--- Exercise brief ---
Report back each line of the data that contains the word "August".
● ● ● ● ● ● ●
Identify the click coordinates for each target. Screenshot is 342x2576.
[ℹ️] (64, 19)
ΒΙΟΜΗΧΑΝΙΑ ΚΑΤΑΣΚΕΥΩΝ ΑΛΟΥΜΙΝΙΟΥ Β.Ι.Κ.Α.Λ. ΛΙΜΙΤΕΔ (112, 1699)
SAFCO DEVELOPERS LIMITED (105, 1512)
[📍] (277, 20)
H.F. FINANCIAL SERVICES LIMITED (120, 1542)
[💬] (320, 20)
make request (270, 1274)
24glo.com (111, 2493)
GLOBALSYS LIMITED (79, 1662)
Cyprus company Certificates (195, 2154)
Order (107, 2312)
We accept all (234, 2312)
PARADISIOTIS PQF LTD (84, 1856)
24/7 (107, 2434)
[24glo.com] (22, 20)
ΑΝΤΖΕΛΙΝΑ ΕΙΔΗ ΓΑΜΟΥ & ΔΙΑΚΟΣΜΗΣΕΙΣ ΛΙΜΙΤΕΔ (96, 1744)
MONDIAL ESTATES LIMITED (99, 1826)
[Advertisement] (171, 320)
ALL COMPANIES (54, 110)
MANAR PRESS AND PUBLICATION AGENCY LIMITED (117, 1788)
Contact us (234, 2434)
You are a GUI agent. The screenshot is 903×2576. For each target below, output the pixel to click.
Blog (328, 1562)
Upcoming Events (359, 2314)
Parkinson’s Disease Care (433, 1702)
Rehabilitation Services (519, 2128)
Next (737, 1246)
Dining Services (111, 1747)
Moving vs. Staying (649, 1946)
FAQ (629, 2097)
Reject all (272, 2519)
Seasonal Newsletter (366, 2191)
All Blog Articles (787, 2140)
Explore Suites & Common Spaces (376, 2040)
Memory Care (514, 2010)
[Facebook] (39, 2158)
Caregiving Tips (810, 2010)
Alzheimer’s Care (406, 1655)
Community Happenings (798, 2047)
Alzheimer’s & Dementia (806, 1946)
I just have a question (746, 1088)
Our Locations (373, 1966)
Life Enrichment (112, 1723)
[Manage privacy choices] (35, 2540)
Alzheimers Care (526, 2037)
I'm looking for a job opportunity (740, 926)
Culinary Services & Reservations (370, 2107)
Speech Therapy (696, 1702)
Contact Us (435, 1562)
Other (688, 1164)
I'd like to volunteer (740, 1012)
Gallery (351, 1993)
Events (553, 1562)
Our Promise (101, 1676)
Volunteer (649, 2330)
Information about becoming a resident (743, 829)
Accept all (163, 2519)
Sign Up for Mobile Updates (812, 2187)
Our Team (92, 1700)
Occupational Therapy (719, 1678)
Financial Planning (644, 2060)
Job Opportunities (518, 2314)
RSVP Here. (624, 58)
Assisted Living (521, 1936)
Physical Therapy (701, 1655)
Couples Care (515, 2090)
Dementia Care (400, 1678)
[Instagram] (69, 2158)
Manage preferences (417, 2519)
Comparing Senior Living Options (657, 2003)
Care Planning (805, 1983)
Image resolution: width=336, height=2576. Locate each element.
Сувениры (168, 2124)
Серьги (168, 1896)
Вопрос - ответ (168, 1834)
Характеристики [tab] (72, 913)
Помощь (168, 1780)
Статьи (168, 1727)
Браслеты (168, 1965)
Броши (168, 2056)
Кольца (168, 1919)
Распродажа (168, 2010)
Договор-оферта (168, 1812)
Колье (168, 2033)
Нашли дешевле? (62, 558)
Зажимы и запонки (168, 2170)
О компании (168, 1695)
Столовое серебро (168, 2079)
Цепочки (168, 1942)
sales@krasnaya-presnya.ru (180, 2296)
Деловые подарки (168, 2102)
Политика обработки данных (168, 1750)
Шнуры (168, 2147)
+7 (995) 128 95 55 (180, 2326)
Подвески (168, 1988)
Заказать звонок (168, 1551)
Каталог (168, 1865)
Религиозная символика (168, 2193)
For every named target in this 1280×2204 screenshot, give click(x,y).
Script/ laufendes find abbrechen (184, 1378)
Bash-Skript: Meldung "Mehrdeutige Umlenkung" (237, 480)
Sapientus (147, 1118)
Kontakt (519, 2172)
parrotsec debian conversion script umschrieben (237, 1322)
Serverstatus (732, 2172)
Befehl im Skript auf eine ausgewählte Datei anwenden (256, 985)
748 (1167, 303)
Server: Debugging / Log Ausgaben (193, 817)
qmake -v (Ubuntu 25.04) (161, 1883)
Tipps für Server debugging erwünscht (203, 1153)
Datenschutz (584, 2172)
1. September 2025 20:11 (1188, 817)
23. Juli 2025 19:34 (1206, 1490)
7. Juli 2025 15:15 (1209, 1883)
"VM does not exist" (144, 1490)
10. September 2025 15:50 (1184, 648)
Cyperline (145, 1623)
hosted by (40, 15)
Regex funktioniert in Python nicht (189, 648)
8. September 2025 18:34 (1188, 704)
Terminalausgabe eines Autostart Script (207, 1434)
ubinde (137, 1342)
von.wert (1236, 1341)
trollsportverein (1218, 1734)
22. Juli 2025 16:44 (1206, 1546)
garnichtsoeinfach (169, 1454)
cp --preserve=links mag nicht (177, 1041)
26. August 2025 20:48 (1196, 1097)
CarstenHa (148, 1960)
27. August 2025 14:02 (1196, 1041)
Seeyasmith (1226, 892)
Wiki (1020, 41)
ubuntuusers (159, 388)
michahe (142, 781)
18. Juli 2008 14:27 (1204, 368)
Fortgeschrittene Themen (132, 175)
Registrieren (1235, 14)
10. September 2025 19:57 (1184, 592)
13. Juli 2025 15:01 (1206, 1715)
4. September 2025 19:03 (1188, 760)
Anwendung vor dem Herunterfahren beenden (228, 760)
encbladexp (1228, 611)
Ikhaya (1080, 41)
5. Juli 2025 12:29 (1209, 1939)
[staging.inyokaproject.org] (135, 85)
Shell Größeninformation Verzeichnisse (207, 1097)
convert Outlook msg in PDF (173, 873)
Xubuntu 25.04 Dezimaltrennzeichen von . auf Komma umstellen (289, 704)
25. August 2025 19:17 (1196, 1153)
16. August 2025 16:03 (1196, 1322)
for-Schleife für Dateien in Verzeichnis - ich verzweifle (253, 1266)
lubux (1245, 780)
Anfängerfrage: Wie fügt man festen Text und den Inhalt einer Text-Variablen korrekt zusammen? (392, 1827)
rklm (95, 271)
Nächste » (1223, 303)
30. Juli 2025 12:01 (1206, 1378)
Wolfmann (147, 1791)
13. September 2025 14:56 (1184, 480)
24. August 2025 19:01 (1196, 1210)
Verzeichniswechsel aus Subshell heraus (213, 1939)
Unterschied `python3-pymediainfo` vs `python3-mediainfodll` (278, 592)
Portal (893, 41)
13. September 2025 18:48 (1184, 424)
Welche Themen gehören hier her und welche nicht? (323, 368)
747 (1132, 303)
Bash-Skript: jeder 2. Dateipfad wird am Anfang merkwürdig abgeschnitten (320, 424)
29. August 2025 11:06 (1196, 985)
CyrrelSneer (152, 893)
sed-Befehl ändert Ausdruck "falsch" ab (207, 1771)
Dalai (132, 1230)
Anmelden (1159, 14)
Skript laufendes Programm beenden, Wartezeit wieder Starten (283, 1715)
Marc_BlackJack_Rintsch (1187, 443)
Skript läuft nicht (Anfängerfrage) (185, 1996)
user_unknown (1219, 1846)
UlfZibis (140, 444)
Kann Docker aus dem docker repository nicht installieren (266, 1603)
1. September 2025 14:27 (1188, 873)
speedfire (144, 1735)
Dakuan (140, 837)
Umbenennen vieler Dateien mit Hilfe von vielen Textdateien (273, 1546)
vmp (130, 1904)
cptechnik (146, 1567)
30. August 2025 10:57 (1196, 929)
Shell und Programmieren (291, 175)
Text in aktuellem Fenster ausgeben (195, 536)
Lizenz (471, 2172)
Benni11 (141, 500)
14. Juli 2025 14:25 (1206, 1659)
● ● ● ● ● ● ●
--- Response area ---
26. August 2025 20:48 (1196, 1097)
27. August 2025 14:02 (1196, 1041)
25. August 2025 19:17 (1196, 1153)
16. August 2025 16:03 (1196, 1322)
24. August 2025 19:01 (1196, 1210)
29. August 2025 11:06 (1196, 985)
30. August 2025 10:57 (1196, 929)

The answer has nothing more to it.